[Required action] Give the entries back exactly, dropping each image.
☆ ☆ ☆
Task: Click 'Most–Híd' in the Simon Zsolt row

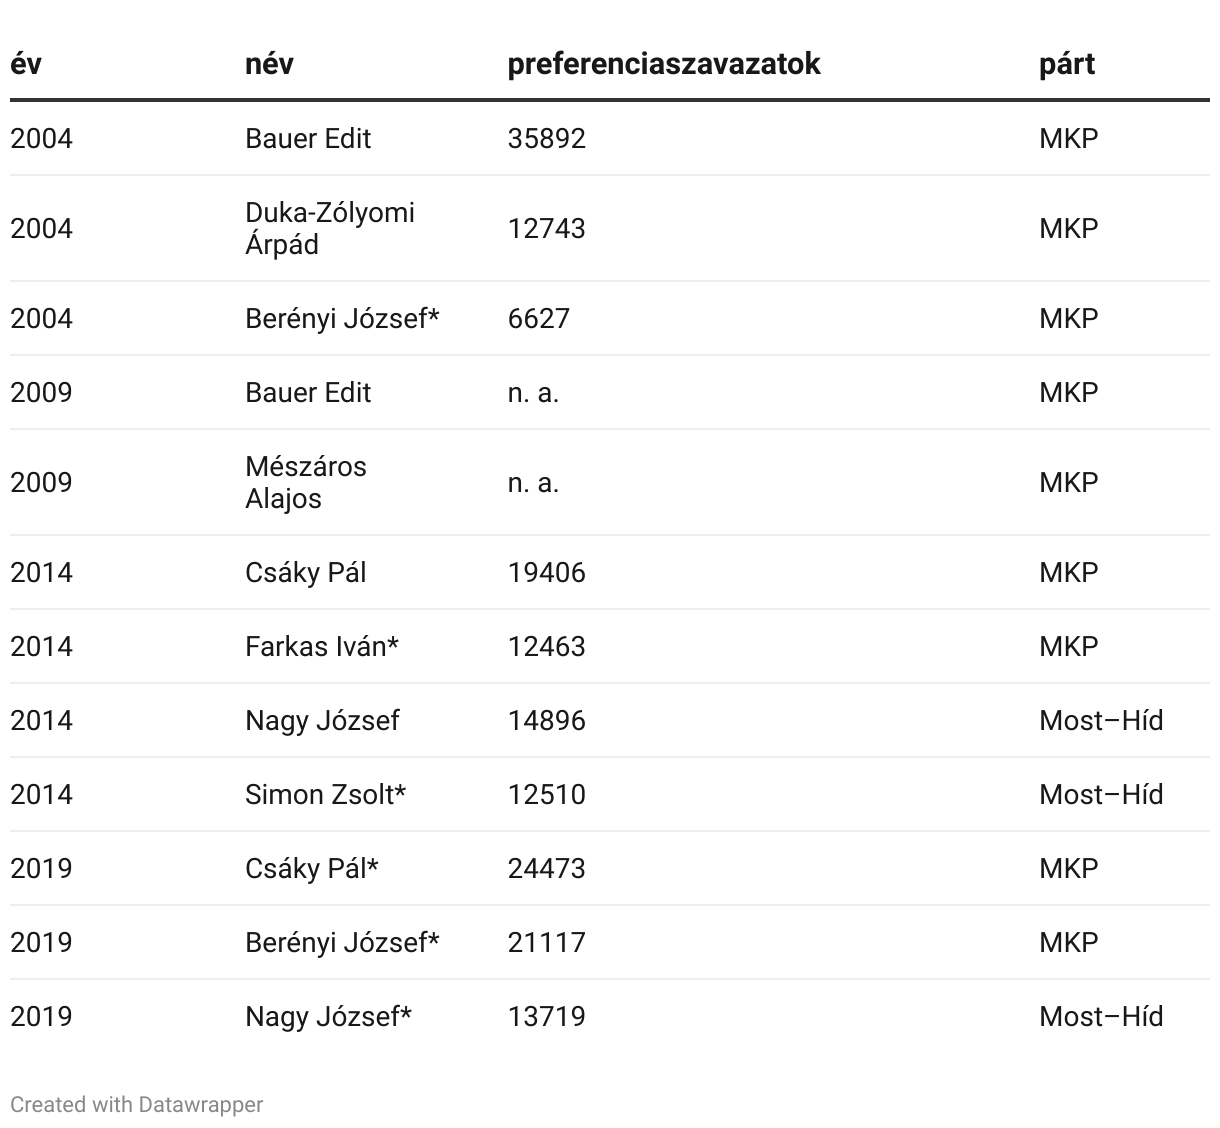Action: (x=1100, y=794)
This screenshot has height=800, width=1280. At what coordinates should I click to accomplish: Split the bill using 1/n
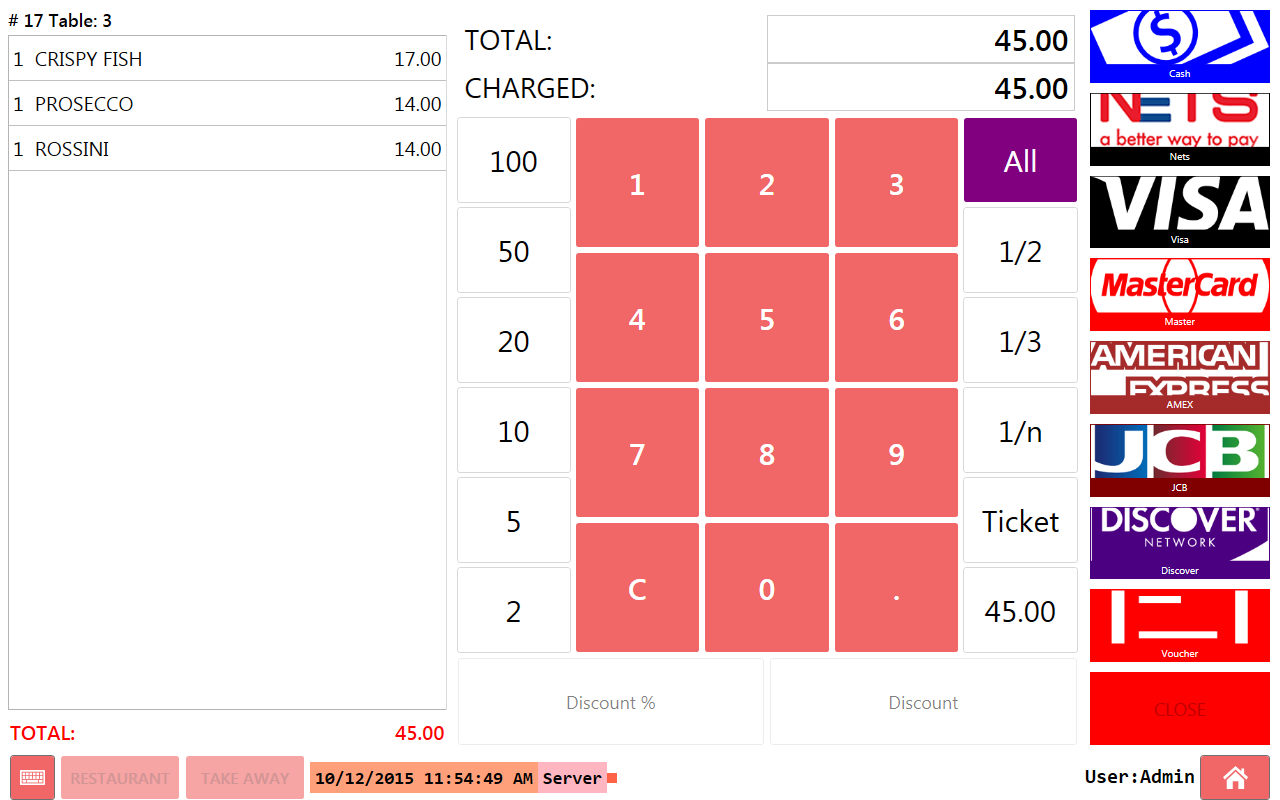point(1020,431)
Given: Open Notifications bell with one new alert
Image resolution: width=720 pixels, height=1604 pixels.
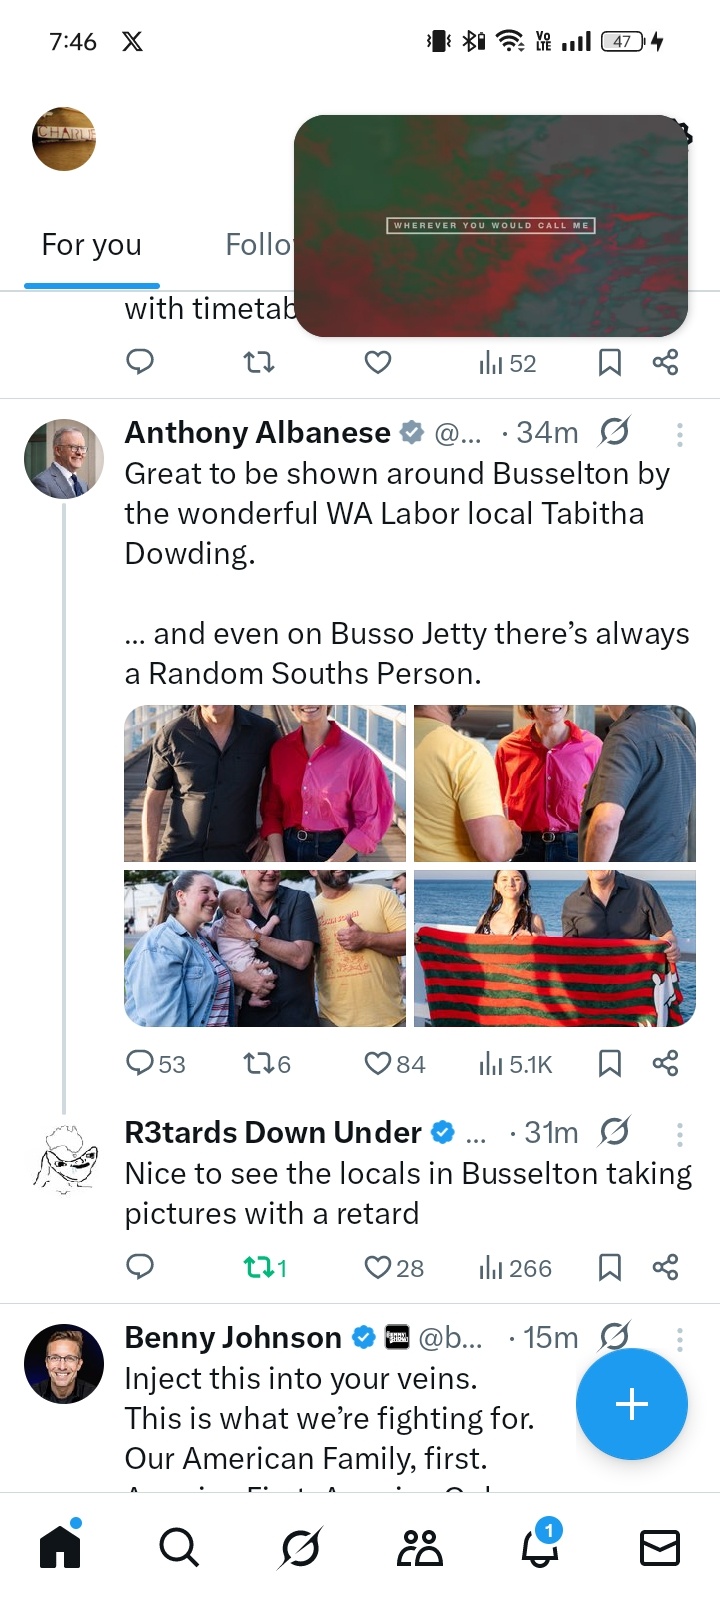Looking at the screenshot, I should click(x=540, y=1546).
☆ ☆ ☆
[Task output]
Task: Click 'Most–Híd' in the Simon Zsolt row

Action: (x=1100, y=794)
This screenshot has height=800, width=1280. At what coordinates should I click to accomplish: Split the bill using 1/n
point(1020,431)
Given: Open Notifications bell with one new alert
Image resolution: width=720 pixels, height=1604 pixels.
Looking at the screenshot, I should click(x=540, y=1546).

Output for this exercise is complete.